Espaço Conto: Nos Cantos do Rio


O menino não teria mais de oito anos, fumava, bebia, discutia como gente grande. Do seu universo, era um ser estranho, não era criança, não era adulto. Sabia já como era o sexo, mas não tinha, ainda, o porte físico necessário, nem a criatividade para suportá-lo. Os hábitos eram de gente acostumada ao sofrimento, a pele e o sorriso escondiam um enigma sombrio. Coisa diferente, triste, ameaçadora... Que coitado! Foi a minha observação que fiz a respeito de Boa-vida, criança de rua nascida na rua, cujo apelido refletia certo escárnio, um deboche de quem vivia de baixo de uma marquise na Central do Brasil.
Boa-vida vivia do dia, da ação, da esperteza, não era ladrão não! Vendia balas, doces, era flanelinha, conselheiro, proseador, engraxate, jornaleiro, office-boy, guia turístico e até se intitulava professor. Sim, professor dos menores, aqueles, que como ele, já estavam abandonados na rua, sem família, sem carinho, sem ninguém. Tudo fruto do descaso, do esquecimento.
Pensamentos distantes de Goro, outro menino de rua, com seus oito anos, amigo de Boa-vida:
– Estou sentindo tanto frio!... E tenho também fome!... Que coisa..., outro dia uma mulher de saia grande que se dizia ser testemunha de Jeová me disse que seremos salvos e que iremos pra outra vida, não teremos mais fome nem frio, seremos amados e confortados.

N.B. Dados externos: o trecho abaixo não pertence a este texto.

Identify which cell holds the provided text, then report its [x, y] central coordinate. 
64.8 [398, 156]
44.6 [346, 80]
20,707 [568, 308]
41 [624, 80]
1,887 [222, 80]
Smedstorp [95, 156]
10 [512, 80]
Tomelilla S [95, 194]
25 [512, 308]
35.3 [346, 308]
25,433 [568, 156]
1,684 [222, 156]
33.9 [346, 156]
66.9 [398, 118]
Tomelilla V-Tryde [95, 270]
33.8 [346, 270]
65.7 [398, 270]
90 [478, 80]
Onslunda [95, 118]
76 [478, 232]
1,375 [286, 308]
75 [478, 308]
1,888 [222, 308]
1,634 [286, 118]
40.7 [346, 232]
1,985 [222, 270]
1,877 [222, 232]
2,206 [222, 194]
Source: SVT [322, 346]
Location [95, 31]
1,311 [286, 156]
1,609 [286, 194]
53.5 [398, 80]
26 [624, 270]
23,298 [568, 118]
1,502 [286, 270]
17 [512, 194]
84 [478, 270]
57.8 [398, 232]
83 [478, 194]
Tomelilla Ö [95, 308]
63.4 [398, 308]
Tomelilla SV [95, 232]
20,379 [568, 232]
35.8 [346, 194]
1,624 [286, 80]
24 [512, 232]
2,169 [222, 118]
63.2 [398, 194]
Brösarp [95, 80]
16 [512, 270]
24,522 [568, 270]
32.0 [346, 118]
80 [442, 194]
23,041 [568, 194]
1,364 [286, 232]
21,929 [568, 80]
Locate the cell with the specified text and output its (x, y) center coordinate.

E que eu estarei ao lado do rei. Não compreendi muito bem, e na verdade, ainda não entendi. Estou a sofrer já faz tempo e nada me acontece. Hoje tive que bater a carteira de um otário grande e gordo, de bolso cheio e ar arrogante. Dizem que não é justo, mas eu me pergunto, por que muita gente tem casa boa e família, enquanto eu sofro e me ferro? Isso é justo? O que foi que fiz pra merecer isso? Desde menor e com os meus sete, já perdi a noção de grande e pequeno, e dizem por aí que sou ainda de menor, mas e o meu cigarro? Minha puta que me ama não fala nada disso. Diz que sou é homem e dos mais machos que existem!
No trânsito infernal do fim de expediente, pelas redondezas da Central, lá estavam Boa-vida e Goro sentados num banco imundo de praça, fumando um pito de cigarro. O olhar vago dos dois e a falta de perspectiva de futuro confluíam para uma imaginação perturbada, doentia e sofrida. Ambos observavam a multidão que iam e vinham de todos os lados e pra todas as direções. O pensamento de Boa-vida fluía por nuvens dispersas a enormes alturas. Imaginava como seria uma vida longe das ruas. Via-se imerso num mundo de conforto e segurança. Via-se, ao acordar, num quarto limpo e só seu, receber o sorriso e o afago de uma mãe; uma mãe sem rosto, presente apenas pelo vulto e pelos carinhos recebidos, pois desde muito cedo, tinha sido deixado na rua com a negra Zélia que o criou com a educação dada pela rua e o preparou para os desafios dos menos afortunados. Algo em Boa-vida, ainda, respirava..., era a alma carente de criança que reclamava seu contento, pois quando se é criança, mesmo já adulto precoce, sempre existirá algum indício que denuncie a fragilidade infantil.
Goro, pelo contrário, apesar de tanto sofrimento, não gostava muito de pensar em coisas boas, até porque nada era bom em sua vida - Faz ou não faz sentido?... Moleque realista, mais velho que Boa-vida, apenas dois anos. Aparentava ter lá seus dez anos bem vividos, e muito bem vividos, no sentido mais desafiador e mais indigno da condição humana. Aos cinco anos fugira de casa. Seu pai, um homem bruto e alcoólatra, espancava-o constantemente. Sua mãe, mulher ignorante e parideira, também não lhe dava a atenção necessária e sempre concordava com as decisões do marido. Resolvera, então, fugir. Pra bem longe!
Goro, de iniciou, instalou-se na Praça da Bandeira, mas logo foi tocado de lá por excesso de moradores. Seguiu então pra Central do Brasil, a velha estação de trens da cidade maravilhosa. Foi pelas adjacências da central, em alguma marquise de loja, que conheceu o Boa-vida e se tornaram grandes amigos.
Naquele momento, enquanto fumavam o já quase extinto pito de cigarro, foram interrompidos de seus transes e enxotados por um velho mendigo que reclamava seu direito naquela área. Não criaram caso, até porque Goro e Boa-vida compreendiam muito bem aquilo. O velho estava no seu direito. A lei das ruas protegia-o de qualquer invasão; um código de ética que por sinal muito bem respeitado.
O crepúsculo anunciava noite quente e movimentada, bem típica dos verões cariocas. Os dois seguiram gingando pelas estreitas ruas do centro do Rio em direção à Lapa...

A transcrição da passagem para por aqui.